Sober houses, more than 30 of them in the city, have come under greater scrutiny of late and the city last year tried to institute a voluntary registry program for the operators. This year proposed legislation would require the operators of the sober houses to register as a business.

Chandler said there are many people coming out of drug rehabilitation programs with simply no place to go. He took on the responsibility of keeping the home open after Webber’s death and tries to keep at least two beds open for those in need while collecting enough rent from others to pay the landlord. There was also a house manager in place at the time of Brunner’s death.

“It gives them a chance to get out, get a job, or else they end up in the shelter and back on the streets,” he said. “It’s a vicious cycle.”

Matthew Brunner said while frustrated with the fact that his brother died at a place where he was supposed to be recovering, he doesn’t blame anyone else.

“I just wish they had done more to help him keep a needle out of his arm,” he said.

Through the years, Matthew Brunner said there had been glimmers of hope that his brother would recover and mend relationships battered by his addiction.

“It’s hard for all of us. He was my best friend growing up, my hero. He was best man at my wedding and I was his best man — twice,” Matthew Brunner said.

He said his brother’s addiction started like too many others — with a prescription given after a car accident that included an “ungodly amount of OxyContin.” When the supply ran out his brother was in and out of withdrawal, facing turmoil in his life and “trying to do whatever they can to get the next bottle of pills.”

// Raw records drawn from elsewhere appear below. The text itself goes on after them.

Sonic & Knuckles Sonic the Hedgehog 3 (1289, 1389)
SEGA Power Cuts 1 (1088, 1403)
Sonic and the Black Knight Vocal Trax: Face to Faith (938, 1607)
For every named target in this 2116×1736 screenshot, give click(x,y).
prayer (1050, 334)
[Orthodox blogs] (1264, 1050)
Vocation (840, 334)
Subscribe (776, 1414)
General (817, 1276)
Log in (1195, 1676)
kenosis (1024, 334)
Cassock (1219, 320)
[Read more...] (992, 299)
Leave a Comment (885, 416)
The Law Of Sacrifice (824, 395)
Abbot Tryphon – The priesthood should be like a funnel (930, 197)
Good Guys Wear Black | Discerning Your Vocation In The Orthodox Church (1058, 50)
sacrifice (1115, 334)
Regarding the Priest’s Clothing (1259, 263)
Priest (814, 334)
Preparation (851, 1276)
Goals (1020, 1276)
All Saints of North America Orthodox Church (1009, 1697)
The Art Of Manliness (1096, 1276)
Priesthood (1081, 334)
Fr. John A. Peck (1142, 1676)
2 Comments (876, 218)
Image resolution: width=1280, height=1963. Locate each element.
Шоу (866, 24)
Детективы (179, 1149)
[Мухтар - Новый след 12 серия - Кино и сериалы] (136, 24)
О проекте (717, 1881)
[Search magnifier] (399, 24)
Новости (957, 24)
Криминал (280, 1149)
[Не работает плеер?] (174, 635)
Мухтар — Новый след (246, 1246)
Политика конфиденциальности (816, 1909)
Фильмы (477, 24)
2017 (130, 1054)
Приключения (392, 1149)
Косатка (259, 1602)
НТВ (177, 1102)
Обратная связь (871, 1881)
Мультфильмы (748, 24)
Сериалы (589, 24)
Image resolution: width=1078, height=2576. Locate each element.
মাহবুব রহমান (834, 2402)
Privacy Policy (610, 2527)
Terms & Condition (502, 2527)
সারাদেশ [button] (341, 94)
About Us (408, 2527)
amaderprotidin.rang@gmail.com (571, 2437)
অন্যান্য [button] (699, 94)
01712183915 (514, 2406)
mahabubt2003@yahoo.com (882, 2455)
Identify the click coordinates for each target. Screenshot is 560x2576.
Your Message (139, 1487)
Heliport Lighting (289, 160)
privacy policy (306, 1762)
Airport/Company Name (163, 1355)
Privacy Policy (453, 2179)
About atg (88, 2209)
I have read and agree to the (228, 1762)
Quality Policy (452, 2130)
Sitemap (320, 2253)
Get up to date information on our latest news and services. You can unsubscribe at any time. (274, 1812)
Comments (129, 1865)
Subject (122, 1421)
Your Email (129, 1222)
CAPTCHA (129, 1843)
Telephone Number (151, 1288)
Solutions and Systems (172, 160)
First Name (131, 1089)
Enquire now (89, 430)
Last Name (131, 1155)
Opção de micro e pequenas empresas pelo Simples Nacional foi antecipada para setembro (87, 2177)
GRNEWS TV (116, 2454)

The two grew up in the Bridgeport area and later in the Westport area. One example of the bond between the two, Matthew Brunner said, was when he got married and moved to Maine. Only a year later that his younger brother followed suit, moving into a home about a block away with his 3-year-old daughter.

At some point, Christoper Brunner lost his job and fell deeper into a pill addiction “but it hadn’t yet taken over his life,” his brother said. Matthew Brunner had even taken over care of his brother’s daughter. He said the family knew about the problems but felt helpless.

“It did not help for him to make the best decisions,” Matthew Brunner said of the addiction. “We tried. The whole family sat down at one point, we tried to do what we could. He was never the type of guy to sit in a group setting and listen to others.”

When Christopher Brunner moved back to Connecticut it appeared the downward spiral continued and he was “burning bridges,” his brother said, and falling in with a group of people that he thinks led to heroin.

Public records show Christopher Brunner also started having run-ins with police. Between 2010 and 2014, Connecticut court records show he had two narcotics possession convictions along with a probation violation and burglary conviction that led to a stint in prison.

“At some point you kind of had to know. You do what you can. I told him I’m going to have to bury you at some point,” Matthew Brunner said.

Matthew Brunner suspects his brother never left New London because he was “getting what he needed.”

“When he was not well, everybody would say if he just knew the good the rest of us know is in him. He’d probably have the power to get over this,” Matthew Brunner said. “He was a good dude. Everybody loved him. It was a long process and you burn a lot of bridges along the way. He lost a lot of friends along the way because very rarely are you doing right by anyone. Before that he could do no wrong.

“Nobody stopped loving him, but there was only so much you could do,” he said.